A lot of multivitamins don’t include minerals, especially iron.


In the US, I wouldn’t take a vitamin without the USP label:

https://www.usp.org/

There’s no government oversight of vitamins and supplements, but at least USP might give the veneer of some verification.


I read somewhere that a large part of the "quality" of vitamin pills come down to how crumbly they are. Small dense vitamins are so good. Big pills are.


The best I have found is this: https://www.nuzest.com.au/collections/good-green-stuff

Not a shill, have Crohns so can get absorbsion issues with food/nutrients. This stuff noticeably helps over a multivitamin pill... maybe placebo but I absolutely feel the difference.


Look, I can write a bullshot article telling you that you need to take vitamine frroorofrom and then offer to sell it to you for $20 a pill. If you want to believe it and spend your money, good for me!

On the other hand the $5 a jar multivits cover all your actual supplement needs.


There is a concept of bioavailbility. Some vitamins & minerals are more absorbable than others, and if you have issues you can be asorbing or converting certain ones not as well as you may think:

https://en.wikipedia.org/wiki/Bioavailability

Also do we know all the nutrients people need and amount also considering what is optimally healthy, genetics, age, medical conditions? Definitely not.


Ok, don't take a multivitamin then.


Terry Wahls, the doctor who claims she reversed her MS through diet would only partly agree. In her book 'The Wahls Protocol', she spells a diet regime out from a functional medicine perspective.


Unfortunately for people with MS (like myself) she’s wrong. Her original experience is in fact quite “normal” for the behaviour of MS. It gets significantly worse, then significantly better, then worse, etc etc.
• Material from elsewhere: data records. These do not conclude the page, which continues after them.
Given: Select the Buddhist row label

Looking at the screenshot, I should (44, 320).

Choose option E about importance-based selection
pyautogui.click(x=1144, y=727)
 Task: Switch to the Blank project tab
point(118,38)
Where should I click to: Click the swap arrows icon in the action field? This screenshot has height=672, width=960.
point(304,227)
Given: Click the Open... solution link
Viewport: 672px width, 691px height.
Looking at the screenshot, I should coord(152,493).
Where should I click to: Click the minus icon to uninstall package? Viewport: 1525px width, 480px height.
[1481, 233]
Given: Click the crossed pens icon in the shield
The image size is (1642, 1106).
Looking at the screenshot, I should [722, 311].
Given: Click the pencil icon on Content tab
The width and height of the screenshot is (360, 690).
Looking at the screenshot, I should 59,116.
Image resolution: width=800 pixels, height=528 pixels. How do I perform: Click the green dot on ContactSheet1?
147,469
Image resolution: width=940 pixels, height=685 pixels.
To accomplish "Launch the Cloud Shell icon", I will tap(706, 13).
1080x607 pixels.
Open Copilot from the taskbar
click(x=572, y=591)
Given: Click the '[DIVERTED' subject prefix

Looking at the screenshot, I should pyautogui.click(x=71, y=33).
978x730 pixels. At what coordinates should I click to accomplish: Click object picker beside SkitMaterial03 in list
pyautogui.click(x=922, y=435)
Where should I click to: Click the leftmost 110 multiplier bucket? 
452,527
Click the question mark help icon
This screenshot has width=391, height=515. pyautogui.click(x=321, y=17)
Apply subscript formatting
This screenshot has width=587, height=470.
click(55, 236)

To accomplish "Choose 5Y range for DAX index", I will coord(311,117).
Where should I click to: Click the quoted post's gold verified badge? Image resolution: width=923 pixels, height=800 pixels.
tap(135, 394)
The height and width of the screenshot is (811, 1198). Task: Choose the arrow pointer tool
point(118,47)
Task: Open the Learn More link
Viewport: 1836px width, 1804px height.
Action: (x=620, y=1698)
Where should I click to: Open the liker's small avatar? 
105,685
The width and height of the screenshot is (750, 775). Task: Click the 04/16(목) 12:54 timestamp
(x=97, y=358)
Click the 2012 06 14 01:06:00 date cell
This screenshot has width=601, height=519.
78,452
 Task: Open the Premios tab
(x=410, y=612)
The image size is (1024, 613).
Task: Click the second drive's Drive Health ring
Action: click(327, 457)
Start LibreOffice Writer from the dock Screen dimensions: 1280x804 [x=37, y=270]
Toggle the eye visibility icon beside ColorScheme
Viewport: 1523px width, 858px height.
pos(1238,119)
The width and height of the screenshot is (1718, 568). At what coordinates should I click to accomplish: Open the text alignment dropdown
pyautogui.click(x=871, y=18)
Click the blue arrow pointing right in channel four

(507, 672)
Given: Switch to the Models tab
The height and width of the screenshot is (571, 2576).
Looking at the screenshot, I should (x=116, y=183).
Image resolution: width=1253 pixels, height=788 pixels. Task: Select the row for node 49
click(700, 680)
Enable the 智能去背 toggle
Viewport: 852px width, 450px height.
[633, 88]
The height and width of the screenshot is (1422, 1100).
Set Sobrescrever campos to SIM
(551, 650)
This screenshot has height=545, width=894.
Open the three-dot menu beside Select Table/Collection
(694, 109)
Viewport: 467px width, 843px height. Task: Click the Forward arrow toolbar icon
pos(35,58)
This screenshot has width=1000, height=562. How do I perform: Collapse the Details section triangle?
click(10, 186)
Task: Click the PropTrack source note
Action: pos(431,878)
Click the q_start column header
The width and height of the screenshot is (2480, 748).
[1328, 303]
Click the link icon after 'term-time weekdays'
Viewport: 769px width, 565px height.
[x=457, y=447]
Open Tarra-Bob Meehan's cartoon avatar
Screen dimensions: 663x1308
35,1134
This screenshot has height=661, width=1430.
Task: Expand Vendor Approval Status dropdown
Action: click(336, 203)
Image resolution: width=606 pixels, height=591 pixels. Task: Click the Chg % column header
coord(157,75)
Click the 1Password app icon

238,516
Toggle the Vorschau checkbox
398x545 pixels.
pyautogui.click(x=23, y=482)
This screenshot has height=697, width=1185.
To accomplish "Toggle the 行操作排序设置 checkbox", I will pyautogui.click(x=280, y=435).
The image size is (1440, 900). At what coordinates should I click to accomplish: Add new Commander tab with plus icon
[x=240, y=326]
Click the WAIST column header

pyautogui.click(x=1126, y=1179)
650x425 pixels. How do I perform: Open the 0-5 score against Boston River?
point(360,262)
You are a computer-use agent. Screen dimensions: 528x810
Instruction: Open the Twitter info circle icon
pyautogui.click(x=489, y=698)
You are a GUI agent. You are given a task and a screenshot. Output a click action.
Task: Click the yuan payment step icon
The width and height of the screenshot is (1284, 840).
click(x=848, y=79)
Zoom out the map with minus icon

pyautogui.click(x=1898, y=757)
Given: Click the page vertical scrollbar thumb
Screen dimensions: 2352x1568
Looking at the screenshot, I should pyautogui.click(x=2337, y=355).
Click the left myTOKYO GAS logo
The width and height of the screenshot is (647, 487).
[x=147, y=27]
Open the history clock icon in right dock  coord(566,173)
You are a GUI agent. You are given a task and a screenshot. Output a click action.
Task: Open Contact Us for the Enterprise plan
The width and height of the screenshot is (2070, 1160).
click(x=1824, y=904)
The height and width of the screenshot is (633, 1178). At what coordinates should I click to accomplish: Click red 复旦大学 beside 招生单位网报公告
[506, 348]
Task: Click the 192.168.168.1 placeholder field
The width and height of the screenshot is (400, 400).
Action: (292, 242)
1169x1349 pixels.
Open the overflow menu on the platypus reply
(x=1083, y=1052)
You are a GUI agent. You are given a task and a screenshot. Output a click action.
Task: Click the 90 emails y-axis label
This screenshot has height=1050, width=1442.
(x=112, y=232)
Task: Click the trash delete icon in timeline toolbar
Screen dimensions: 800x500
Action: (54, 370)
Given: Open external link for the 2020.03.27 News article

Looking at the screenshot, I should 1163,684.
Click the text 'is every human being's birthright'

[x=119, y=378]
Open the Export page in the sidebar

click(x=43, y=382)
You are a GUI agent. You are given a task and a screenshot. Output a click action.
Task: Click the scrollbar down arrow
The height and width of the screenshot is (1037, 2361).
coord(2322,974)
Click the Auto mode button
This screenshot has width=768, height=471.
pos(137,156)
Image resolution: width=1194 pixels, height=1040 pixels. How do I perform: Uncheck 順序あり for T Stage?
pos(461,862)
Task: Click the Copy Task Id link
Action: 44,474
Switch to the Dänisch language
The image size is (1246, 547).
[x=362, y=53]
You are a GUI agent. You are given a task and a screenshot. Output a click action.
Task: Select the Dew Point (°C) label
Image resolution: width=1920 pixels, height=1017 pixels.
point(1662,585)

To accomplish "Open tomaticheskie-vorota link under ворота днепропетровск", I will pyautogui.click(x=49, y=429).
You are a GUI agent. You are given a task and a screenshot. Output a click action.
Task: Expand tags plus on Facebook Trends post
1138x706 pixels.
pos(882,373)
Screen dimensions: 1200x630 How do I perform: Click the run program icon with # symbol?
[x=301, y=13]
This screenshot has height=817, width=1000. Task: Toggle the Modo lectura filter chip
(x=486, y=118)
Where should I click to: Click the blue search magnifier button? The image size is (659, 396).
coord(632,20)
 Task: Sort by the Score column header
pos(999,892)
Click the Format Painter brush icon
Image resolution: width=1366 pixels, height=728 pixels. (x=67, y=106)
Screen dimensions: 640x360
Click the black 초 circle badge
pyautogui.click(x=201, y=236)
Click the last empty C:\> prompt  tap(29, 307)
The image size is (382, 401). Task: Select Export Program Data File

Her study that then followed up did find a positive result, but had a very small sample size, nowhere near large enough for a highly variable condition like MS. Drug companies have to spend billions running 5-10-20 year studies with 1000’s of participants to verify the efficacy of their MS treatments for good reason.

A recent Cochrane review on diet interventions for MS which references her study (amongst others obviously) concluded that “at present there is insufficient evidence to determine whether supplementation with antioxidants or other dietary interventions have any impact on MS related outcomes.”

The biggest giveaway that a medical treatment is snake oil in my experience is when it comes with a book for sale for £20 on Amazon.


I am very interested in any research wrt Wahl's protocol. Is this the study you reference?

https://www.cochrane.org/CD004192/MS_dietary-interventions-m...

Meta: I deeply appreciate this article explicitly stating "The evidence is current to May 2019." It's so hard for noobs like me to sherlock this stuff.

> supplementation with antioxidants or other dietary interventions

Those other interventions are macronutrients, to benefit your mitochondria. I'll go back and look, but I don't recall Wahls saying much about antioxidants.

FWIW, I believe, but cannot prove, that Wahl's advice to resume eating meat, esp organ meat, benefitted me. I had been working towards vegetarian and suffering terribly from inflammation and autoimmune stuff. I have no idea how or why. I only know that whenever I resume my prior dietary habits (more carbs, less meat), I decline. My fat and produce consumption has remained more or less constant. A lot coconut oil, olive oil, and every big leafy green that fits into the blender.


This is, in my experience, insufficient.